Records contained in a dataset:
————————
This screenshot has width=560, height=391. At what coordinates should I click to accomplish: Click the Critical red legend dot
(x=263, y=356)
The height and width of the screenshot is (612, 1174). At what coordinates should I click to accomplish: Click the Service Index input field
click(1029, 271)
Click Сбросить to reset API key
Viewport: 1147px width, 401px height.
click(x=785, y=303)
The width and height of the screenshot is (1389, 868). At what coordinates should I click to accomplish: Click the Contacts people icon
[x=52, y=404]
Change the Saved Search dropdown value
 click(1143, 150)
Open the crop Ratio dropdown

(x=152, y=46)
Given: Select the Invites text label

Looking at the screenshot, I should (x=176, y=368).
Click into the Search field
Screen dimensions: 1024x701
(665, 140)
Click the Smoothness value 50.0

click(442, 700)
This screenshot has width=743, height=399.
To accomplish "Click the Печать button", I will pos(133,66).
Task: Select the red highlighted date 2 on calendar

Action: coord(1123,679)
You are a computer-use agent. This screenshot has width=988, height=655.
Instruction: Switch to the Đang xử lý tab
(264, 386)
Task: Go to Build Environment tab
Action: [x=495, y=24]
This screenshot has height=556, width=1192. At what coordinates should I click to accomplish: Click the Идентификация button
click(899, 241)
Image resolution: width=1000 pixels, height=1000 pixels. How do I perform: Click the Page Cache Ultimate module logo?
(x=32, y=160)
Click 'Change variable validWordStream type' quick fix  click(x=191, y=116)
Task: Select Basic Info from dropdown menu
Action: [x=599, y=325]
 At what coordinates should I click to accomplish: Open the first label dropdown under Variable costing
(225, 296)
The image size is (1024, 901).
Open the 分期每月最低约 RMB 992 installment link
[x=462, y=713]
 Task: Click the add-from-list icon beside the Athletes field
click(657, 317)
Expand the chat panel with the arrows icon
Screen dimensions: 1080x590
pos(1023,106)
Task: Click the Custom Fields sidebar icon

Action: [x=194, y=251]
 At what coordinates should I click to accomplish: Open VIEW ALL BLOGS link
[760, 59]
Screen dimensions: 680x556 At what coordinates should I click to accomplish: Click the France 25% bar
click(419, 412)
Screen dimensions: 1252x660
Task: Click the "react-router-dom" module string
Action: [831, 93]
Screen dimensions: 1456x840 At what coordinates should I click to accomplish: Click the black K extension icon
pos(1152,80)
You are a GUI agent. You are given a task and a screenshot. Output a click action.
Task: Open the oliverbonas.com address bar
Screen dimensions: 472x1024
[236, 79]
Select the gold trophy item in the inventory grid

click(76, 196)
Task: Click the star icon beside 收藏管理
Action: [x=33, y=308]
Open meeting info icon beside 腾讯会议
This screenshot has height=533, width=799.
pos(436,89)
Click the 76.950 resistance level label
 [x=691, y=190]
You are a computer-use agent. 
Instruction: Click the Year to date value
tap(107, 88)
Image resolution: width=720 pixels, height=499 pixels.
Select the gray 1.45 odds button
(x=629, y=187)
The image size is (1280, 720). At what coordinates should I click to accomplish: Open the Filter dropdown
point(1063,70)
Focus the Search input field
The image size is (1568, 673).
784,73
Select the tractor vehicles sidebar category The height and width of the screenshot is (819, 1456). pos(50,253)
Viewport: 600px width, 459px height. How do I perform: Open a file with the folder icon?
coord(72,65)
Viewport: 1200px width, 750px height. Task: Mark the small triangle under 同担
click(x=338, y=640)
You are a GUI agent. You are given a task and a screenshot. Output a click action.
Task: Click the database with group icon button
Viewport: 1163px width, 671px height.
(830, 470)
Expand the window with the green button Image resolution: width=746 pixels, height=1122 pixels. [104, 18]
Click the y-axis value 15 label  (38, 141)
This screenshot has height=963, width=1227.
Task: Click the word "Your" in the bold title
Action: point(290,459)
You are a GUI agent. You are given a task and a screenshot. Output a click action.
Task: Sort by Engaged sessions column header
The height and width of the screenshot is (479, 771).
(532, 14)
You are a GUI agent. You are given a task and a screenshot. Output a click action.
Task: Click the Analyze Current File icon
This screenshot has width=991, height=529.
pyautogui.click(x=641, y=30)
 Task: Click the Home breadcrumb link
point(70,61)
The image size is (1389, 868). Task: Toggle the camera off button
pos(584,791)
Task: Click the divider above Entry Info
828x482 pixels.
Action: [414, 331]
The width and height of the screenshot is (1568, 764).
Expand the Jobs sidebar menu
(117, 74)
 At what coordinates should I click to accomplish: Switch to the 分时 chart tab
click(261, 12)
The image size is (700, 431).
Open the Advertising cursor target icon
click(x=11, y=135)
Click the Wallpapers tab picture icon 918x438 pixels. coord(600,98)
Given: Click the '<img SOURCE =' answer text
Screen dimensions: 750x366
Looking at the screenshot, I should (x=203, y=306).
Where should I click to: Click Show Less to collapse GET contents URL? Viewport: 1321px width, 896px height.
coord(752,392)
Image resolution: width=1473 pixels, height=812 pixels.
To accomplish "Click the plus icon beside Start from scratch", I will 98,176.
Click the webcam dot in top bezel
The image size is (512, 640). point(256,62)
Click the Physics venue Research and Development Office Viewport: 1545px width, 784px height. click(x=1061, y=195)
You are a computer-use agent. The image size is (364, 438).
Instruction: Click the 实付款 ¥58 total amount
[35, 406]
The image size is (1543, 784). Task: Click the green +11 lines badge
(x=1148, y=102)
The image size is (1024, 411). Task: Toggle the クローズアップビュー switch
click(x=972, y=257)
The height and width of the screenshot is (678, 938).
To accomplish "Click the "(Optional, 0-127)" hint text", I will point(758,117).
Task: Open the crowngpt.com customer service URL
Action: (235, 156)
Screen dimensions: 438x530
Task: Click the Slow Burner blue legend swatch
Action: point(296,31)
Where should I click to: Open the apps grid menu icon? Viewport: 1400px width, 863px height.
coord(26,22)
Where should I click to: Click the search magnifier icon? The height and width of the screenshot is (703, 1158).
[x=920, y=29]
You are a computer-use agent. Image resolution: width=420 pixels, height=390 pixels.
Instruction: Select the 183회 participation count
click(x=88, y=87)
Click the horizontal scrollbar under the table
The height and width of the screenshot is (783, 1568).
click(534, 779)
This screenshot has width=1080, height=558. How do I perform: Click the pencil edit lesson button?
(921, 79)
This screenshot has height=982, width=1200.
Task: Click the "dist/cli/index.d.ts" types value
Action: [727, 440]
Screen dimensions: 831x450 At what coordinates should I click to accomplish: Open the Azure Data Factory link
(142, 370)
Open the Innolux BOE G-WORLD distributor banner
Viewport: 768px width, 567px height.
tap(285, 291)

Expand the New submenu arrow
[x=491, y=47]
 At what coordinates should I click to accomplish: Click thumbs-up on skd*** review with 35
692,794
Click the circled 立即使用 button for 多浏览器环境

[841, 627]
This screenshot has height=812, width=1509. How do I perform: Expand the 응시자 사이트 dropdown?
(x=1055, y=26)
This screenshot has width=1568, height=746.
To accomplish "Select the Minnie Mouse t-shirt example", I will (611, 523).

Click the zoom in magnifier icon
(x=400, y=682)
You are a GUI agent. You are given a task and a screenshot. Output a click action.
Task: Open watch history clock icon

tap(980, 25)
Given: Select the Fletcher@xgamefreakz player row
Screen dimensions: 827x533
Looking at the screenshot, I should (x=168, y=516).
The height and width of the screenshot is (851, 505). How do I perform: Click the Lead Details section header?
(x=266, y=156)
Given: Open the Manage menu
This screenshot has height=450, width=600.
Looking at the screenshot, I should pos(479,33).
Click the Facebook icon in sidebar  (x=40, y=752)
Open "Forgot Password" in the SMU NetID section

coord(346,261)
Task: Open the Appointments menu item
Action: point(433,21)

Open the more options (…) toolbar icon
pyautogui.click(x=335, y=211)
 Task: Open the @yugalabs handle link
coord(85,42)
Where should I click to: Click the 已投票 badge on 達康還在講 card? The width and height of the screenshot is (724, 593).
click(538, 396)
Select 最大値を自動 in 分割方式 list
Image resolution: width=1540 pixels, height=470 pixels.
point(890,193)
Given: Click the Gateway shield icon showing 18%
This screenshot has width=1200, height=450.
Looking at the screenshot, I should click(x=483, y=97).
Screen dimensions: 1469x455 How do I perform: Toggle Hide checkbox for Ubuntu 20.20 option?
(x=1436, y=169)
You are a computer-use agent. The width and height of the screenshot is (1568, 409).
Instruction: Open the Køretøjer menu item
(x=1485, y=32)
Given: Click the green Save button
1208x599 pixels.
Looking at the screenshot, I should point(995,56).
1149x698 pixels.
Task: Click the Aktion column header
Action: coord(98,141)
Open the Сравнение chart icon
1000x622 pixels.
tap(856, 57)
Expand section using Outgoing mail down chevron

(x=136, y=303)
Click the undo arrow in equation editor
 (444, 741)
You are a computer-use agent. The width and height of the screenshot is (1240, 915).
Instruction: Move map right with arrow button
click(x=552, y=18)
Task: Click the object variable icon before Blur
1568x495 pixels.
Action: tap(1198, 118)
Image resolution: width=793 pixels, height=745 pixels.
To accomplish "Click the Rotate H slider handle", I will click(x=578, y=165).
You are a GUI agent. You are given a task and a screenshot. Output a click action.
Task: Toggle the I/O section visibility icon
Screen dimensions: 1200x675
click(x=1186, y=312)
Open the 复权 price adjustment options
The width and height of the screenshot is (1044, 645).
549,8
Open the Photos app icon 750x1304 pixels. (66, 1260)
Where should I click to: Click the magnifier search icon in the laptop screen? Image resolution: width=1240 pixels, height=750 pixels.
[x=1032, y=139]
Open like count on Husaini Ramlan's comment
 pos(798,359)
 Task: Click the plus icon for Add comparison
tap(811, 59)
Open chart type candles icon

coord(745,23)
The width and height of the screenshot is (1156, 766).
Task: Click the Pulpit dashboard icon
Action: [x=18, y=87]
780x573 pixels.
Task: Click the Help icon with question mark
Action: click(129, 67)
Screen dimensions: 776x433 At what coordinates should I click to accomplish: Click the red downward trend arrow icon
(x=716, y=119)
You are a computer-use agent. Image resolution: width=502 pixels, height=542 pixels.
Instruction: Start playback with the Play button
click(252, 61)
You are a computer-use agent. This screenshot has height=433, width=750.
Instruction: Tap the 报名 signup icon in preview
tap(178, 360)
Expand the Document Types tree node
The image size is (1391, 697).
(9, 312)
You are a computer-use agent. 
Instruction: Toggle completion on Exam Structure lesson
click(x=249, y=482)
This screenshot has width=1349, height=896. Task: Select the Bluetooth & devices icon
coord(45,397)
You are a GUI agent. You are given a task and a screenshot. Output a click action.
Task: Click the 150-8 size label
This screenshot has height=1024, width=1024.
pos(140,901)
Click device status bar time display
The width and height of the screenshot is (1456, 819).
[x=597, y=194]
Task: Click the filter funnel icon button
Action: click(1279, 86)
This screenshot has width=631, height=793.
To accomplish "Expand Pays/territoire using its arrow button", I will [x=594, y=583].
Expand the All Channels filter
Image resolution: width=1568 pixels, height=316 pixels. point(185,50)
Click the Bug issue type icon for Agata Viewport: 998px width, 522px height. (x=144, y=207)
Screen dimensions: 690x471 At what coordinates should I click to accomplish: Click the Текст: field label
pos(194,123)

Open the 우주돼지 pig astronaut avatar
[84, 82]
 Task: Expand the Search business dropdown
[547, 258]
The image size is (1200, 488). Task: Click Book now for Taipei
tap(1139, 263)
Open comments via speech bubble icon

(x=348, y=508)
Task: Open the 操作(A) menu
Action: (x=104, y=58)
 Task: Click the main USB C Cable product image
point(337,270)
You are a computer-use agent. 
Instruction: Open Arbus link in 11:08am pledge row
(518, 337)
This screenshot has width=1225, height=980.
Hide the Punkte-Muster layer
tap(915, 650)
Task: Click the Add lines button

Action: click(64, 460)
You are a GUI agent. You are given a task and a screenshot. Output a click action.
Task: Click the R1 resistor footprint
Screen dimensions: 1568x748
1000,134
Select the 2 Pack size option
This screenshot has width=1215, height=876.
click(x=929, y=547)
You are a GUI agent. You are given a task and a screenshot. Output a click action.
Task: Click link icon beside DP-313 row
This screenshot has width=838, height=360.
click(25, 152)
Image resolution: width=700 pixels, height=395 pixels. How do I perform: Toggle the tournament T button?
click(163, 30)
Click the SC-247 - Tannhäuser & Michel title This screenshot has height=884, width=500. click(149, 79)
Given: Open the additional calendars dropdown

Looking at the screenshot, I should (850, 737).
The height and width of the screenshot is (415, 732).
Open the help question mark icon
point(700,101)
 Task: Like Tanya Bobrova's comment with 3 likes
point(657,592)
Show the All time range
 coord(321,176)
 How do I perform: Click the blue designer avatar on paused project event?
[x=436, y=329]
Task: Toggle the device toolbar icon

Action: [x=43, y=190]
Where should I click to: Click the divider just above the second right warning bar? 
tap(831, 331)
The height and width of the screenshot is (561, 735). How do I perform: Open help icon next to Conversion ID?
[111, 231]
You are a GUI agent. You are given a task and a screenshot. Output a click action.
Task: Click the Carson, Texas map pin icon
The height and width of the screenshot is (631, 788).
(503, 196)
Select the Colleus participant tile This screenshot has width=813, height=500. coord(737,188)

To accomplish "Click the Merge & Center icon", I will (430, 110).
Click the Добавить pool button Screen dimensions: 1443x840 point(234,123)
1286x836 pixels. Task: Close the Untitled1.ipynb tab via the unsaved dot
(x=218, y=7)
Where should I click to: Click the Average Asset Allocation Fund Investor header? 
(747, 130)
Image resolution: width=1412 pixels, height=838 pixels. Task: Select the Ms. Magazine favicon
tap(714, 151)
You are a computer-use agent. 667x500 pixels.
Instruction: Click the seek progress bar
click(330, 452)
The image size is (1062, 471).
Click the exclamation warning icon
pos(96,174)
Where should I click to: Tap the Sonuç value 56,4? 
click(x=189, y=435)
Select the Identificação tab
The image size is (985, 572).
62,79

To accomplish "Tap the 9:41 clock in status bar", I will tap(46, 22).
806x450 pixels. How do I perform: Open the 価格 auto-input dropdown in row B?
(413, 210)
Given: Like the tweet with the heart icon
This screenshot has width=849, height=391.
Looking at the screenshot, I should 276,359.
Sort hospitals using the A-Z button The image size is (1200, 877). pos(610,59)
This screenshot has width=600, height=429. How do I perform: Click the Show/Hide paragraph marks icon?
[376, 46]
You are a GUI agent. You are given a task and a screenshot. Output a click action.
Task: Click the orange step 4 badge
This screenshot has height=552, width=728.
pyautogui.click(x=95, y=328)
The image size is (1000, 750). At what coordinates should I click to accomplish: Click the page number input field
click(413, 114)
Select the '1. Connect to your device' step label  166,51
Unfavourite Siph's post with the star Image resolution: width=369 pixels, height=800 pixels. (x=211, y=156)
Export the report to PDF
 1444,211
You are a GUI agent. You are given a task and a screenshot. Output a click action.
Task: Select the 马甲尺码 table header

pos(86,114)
————————
EXERCISE REQUIREMENTS:
Return every line from the records above that holds the word "step".

THE ANSWER:
Task: Click the orange step 4 badge
Select the '1. Connect to your device' step label  166,51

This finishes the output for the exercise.